Assurer la « nutrition des plantes »

Un autre élément de langage a attiré notre attention lors de cette visite : le mythe de la nécessité des engrais de synthèse pour l’agriculture.

Toute la rhétorique du groupe Roullier s’appuie sur l’idée que leurs produits apportent aux plantes les « nutriments » dont elles ont besoin pour se développer, entretenant ainsi l’idée qu’ils sont nécessaires pour une agriculture productive.

C’est tenter d’occulter les bonnes pratiques agronomiques qui permettent d’apporter aux plantes l’azote dont elles ont besoin sans intrant de synthèse. Les modes de production (rotation des cultures, intercultures) et l’apport d’engrais verts (légumineuses, fumier) apportent les nutriments nécessaires aux végétaux. L’agriculture biologique se passe aujourd’hui complètement d’engrais de synthèse, et la productivité de ce modèle agricole est aujourd’hui équivalente à l’agriculture conventionnelle sur certaines cultures, forte d’années d’améliorations agronomiques

Journées du patrimoine : une caution verte pour Roullier ?

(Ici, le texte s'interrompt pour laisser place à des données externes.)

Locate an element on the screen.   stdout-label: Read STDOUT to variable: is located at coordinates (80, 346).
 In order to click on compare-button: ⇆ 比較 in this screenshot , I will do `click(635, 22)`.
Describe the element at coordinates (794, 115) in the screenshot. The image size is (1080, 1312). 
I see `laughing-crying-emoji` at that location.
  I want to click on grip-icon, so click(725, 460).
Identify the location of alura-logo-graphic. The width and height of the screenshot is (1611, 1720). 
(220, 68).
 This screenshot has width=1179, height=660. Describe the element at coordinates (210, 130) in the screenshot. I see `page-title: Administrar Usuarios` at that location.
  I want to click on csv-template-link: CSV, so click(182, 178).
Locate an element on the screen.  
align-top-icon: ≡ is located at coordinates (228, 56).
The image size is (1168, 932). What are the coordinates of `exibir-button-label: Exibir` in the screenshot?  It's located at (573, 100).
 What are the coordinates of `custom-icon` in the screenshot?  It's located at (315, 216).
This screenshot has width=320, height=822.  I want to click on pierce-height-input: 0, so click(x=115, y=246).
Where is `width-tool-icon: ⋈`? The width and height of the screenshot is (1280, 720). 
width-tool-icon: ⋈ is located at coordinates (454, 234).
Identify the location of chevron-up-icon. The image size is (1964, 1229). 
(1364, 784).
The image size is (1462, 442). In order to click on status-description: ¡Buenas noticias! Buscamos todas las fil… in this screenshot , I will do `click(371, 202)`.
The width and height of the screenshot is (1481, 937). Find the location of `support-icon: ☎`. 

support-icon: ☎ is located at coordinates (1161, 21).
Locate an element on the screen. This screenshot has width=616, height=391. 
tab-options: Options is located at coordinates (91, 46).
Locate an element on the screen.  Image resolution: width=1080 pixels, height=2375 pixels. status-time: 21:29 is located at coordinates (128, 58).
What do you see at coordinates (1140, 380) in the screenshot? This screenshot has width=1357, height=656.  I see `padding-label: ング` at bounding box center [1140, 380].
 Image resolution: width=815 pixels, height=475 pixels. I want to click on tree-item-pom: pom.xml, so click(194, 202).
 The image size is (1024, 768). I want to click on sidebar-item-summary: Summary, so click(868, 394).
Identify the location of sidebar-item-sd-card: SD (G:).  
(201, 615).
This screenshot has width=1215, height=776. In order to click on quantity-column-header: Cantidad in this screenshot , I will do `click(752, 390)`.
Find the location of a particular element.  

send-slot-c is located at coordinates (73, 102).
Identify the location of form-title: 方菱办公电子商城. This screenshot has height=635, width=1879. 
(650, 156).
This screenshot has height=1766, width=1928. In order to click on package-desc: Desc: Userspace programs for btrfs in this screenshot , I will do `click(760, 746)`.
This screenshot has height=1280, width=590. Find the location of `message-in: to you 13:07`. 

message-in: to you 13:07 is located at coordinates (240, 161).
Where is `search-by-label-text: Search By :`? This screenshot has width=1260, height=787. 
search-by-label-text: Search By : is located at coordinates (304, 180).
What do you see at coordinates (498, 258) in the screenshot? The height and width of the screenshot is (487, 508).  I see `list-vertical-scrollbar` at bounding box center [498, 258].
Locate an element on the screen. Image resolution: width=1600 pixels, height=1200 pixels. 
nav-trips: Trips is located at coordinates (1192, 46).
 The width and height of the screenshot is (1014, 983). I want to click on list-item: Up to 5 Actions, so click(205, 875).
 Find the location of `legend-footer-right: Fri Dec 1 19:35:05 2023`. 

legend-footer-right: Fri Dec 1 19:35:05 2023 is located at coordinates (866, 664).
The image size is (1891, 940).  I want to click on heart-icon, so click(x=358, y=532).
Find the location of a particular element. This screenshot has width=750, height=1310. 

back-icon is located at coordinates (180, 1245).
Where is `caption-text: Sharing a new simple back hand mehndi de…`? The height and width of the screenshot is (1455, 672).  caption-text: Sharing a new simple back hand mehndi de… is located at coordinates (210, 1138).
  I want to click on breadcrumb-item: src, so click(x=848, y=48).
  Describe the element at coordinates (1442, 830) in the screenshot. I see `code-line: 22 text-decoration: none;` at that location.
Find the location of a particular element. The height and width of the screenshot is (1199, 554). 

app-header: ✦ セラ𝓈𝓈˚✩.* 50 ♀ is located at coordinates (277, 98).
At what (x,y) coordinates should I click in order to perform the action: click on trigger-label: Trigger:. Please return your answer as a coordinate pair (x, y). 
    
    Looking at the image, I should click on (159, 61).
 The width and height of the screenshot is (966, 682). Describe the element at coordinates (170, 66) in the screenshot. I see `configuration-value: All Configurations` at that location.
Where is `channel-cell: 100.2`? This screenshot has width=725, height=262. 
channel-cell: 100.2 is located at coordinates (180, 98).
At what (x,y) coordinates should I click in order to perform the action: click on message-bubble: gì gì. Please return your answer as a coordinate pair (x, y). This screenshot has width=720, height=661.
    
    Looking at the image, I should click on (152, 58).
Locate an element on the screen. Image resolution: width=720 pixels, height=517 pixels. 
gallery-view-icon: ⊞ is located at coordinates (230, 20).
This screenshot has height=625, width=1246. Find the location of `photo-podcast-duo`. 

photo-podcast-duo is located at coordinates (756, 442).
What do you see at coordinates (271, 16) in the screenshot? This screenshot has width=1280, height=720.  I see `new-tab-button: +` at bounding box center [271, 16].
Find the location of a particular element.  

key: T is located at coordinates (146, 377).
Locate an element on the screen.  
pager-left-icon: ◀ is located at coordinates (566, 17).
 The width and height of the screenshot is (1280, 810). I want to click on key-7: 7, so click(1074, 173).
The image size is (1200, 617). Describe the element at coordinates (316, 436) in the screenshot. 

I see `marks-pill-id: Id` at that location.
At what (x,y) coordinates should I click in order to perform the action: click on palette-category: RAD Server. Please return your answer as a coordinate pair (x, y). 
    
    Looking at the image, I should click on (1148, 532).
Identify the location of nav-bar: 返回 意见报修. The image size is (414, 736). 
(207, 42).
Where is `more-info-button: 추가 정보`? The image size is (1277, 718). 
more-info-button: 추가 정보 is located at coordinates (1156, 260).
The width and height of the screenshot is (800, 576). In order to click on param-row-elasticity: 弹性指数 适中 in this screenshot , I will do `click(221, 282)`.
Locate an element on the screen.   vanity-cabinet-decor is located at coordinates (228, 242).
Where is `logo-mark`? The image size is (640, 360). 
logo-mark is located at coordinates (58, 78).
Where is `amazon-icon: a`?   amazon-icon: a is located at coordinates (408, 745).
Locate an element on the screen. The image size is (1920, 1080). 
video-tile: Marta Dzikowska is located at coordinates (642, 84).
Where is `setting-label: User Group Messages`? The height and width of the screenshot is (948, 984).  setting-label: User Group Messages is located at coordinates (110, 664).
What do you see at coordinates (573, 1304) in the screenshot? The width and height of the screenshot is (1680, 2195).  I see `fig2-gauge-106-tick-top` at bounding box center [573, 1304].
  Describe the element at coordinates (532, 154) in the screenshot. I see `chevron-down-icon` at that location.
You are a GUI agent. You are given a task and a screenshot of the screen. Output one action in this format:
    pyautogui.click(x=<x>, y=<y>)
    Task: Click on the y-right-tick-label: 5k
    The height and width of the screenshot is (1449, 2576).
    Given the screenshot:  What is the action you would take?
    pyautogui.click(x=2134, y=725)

Encore une fois, les Journées du Patrimoine à la Timac du Tréport servent directement les intérêts économiques du groupe, qui peut librement diffuser sa communication. Le business des engrais, malgré ses conséquences néfastes sur le climat, l’environnement et la santé publique se maintient et se développe sur ce même mythe. Les agronomes sont pourtant formel·les : nous pouvons nous passer d’engrais.

S’élever en rabaissant la concurrence : « nos engrais sont mieux que ceux de Yara et Boréalis »

Pendant la visite, la Timac Agro se démarque des ses concurrents Yara et Boréalis en justifiant par des choix éthiques la volonté de ne pas produire d’ammonitrates, ces engrais qui ont explosés à Beyrouth l’été dernier ou à l’usine AZF de Toulouse en 2001, faisant des centaines de morts. Ce sera le seul risque lié aux engrais mentionné pendant la visite. Ce n’est pourtant pas le plus important notamment par comparaison avec les coûts sanitaires et environnementaux de notre consommation d’azote qui se situent entre 35 et 230 milliards d’euro par an pour l’Europe – et ce pour l’ensemble des engrais azotés de synthèse. Soyons clair·es, les engrais azotés fabriqués par le groupe Roullier ont bien le même impact environnemental que les autres. Pourquoi des discours si trompeurs ? Simplement car pour Roullier, comme pour les autres géants des engrais, polluer est très rentable.

Imaginerait-on autoriser la visite publique d’une usine de fabrication de pesticides durant laquelle une multinationale de l’agrochimie pourrait diffuser librement des contre-vérités ? Bien sûr que non.

Ces visites publiques, organisées par des groupes dont la rentabilité est basée sur des pollutions qui impactent la vie de toutes et tous participent directement à leur légitimation. A l’heure de l’urgence climatique, il est irresponsable que le gouvernement cautionne cette opération de communication, qui a  trompé de nombreux·ses visiteur·ices. mais aussi journalistes.